Monday 21 April 2008

Ghost writers causing 2020 summit initial report to grow and grow into a little bit of Kevin on Earth?

This morning News.com.au referred to the Australia 2020 summit initial report as being 85 pages long.
The copy I downloaded last night was 38 pages long in a 40 page PDF format.
So did the News journalist make a simple counting error 47 pages in length or is the Rudd Government supplying the media with a padded document containing ministerial spin?
Will the final version of the summit report due out next month bear any resemblance to the collective views of those little summit mouseketeer groups?

1 comment:

Doors4me said...

Housing for all, free quality medical care, quality state education, intergration of infrastructure, economic transperancy and access for the poor, justice reform...and on and on. These are old problems with recoated solutions. Successive generations have been duped by successive governments and industries to believe that somehow they have resolved them. But here we are today, still trying to 'fix the fence'. I can tolerate Rudd, I can tolerate this 2020 summit if it yields one solution to fix our nations problems. So far, the wisest and anointed amongst us have come up with re-igniting the republic issue, improving the Arts and installing broadband nationally. This is yet another coat of paint.

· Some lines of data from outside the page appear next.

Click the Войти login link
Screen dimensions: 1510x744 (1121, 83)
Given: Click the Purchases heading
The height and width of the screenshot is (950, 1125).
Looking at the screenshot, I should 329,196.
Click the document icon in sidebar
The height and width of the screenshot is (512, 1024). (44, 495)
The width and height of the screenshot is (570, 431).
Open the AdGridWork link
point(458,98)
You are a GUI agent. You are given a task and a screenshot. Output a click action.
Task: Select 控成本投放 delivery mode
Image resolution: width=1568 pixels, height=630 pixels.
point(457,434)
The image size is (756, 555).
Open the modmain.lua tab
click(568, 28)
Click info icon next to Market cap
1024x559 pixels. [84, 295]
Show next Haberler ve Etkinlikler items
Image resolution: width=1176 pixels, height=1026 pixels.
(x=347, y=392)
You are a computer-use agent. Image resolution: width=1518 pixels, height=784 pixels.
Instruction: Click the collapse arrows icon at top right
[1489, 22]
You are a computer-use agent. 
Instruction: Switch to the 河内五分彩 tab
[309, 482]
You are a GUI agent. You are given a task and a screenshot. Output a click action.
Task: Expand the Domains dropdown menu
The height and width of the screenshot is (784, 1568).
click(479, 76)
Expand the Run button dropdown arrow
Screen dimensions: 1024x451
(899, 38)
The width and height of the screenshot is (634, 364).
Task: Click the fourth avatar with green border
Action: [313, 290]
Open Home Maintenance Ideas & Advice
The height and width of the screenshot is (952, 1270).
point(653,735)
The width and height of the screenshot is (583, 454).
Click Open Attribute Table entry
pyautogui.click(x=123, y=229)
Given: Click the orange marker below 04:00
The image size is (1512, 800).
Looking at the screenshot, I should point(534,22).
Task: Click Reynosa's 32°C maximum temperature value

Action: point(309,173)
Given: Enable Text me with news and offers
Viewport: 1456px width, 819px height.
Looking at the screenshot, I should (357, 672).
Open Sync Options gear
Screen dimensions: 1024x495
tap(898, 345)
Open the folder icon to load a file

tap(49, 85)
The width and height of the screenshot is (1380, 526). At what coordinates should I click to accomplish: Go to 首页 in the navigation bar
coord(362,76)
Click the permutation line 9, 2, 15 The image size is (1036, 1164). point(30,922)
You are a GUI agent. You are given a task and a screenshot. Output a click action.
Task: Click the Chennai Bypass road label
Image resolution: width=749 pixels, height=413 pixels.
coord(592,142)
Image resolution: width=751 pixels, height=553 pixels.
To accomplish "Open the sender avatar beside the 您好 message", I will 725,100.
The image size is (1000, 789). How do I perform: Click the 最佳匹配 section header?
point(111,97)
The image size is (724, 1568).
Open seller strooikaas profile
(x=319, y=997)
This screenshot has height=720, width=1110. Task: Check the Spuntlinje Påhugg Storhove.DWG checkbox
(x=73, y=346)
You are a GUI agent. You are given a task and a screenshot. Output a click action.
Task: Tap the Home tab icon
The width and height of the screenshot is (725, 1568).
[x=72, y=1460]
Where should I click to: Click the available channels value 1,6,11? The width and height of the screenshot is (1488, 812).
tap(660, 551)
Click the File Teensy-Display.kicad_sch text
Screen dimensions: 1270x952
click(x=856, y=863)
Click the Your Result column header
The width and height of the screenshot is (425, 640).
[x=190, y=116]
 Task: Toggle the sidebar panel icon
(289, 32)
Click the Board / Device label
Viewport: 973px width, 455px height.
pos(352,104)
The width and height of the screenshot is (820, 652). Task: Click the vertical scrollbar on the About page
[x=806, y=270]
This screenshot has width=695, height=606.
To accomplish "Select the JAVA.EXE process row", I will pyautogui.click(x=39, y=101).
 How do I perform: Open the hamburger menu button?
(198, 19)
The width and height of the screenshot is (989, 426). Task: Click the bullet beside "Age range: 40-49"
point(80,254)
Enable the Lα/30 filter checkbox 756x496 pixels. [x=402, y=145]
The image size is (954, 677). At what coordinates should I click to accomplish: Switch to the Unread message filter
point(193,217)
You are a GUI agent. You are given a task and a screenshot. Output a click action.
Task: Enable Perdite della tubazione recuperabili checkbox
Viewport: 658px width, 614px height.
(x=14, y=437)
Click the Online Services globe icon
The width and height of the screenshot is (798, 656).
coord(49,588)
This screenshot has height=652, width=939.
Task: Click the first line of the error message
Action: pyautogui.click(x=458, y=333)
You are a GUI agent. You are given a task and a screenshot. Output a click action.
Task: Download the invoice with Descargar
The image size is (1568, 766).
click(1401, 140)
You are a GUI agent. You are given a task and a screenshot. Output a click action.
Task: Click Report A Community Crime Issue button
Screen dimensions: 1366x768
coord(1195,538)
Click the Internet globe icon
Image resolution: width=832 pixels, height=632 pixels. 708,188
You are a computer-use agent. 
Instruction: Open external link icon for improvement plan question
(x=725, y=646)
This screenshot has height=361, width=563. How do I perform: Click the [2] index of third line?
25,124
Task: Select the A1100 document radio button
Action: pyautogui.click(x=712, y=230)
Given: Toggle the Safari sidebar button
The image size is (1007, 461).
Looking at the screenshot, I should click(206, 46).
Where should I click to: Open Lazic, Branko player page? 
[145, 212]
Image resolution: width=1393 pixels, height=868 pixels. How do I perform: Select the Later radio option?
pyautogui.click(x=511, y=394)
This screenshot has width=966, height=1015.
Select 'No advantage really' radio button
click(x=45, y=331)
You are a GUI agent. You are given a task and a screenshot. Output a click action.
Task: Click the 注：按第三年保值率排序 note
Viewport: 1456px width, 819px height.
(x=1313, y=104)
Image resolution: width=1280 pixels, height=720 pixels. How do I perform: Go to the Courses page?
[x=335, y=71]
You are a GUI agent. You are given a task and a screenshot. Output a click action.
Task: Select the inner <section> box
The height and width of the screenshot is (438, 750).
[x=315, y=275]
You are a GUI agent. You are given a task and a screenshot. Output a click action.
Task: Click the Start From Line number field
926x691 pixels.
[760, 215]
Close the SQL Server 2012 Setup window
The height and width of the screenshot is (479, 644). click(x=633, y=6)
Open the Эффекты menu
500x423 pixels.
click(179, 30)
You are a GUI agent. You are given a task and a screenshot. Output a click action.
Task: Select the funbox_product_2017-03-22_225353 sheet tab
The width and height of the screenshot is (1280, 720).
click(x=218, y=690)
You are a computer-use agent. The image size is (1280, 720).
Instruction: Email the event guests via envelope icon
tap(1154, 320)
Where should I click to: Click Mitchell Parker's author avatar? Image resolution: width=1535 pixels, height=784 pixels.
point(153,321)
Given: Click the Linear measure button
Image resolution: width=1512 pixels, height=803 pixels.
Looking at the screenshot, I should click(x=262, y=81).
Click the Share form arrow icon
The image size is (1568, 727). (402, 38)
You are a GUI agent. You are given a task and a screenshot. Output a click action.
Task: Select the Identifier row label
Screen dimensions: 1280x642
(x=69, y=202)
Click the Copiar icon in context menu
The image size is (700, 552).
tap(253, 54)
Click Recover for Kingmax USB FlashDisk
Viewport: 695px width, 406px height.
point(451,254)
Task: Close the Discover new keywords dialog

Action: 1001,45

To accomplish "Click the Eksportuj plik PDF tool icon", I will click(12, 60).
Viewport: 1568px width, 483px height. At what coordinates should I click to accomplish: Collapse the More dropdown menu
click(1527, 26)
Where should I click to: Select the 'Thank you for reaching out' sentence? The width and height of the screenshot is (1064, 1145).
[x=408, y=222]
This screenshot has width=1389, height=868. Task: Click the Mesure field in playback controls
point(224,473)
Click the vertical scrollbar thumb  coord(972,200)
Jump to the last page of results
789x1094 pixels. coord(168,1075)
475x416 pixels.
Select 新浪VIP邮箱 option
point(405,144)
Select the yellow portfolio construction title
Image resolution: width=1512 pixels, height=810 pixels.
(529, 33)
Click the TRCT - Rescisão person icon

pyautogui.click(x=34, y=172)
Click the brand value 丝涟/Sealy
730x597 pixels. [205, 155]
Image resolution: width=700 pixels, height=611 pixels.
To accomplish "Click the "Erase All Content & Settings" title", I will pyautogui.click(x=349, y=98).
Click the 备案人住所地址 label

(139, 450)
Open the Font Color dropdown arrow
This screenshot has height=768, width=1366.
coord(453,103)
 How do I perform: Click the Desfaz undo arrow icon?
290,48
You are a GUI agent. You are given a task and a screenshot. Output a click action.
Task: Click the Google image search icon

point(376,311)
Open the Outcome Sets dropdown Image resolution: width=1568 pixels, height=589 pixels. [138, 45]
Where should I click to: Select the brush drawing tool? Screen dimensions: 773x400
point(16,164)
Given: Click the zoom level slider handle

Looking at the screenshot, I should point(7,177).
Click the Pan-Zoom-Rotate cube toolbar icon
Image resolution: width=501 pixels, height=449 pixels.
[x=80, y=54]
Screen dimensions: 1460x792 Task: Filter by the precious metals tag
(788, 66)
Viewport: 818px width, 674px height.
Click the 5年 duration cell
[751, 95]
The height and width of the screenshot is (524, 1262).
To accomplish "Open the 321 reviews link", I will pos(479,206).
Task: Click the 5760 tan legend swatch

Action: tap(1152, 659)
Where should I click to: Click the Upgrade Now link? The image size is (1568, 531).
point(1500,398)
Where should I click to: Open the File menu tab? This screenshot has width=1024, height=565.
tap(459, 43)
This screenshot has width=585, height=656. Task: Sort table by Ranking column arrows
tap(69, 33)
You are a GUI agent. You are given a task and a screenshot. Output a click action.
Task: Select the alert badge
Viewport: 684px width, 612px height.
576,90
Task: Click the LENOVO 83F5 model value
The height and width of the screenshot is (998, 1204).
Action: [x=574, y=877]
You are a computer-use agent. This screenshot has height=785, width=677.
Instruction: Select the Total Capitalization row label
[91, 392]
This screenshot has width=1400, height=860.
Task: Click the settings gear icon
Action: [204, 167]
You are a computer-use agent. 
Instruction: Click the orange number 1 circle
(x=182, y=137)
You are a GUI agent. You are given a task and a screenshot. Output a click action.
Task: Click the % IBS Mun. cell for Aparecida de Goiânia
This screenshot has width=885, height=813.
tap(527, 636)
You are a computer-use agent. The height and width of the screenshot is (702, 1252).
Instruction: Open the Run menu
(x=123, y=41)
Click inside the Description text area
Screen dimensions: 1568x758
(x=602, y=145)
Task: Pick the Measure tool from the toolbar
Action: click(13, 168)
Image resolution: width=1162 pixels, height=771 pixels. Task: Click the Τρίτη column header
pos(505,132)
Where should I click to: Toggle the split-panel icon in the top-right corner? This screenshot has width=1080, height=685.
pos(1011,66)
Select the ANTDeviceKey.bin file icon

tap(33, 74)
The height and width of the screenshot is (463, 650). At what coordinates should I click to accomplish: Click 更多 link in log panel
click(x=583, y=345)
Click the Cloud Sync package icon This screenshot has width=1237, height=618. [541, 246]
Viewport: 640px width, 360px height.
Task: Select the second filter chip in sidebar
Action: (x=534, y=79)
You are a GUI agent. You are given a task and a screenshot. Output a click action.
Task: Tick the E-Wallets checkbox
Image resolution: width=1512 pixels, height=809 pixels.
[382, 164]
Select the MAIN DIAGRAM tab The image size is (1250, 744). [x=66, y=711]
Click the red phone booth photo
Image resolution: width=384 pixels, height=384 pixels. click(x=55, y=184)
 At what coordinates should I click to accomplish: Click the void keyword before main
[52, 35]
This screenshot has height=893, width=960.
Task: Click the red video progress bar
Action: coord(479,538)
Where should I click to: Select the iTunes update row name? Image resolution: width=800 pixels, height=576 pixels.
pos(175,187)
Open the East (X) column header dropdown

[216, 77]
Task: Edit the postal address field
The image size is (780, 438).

I think that the solutions are self-evident and are common sense based. It simply requires an honest and fair leader. A leader that makes the families of Australia the priority and refuses to make the dollar the bottom line.

Government must represent the people, it doesn't...so let's fix it. Its a fundamental starting point. I am shocked that people quietly and powerlessly allow governmental politics to stunted and deprive its own citizens. Bracks, Lemma, and a host of others have fiddled with government and our future at our expense and we have become so blase and tolerant of them. Perhaps the best idea for Australia is a revolution, not of ideas but of intolerance toward poor governance.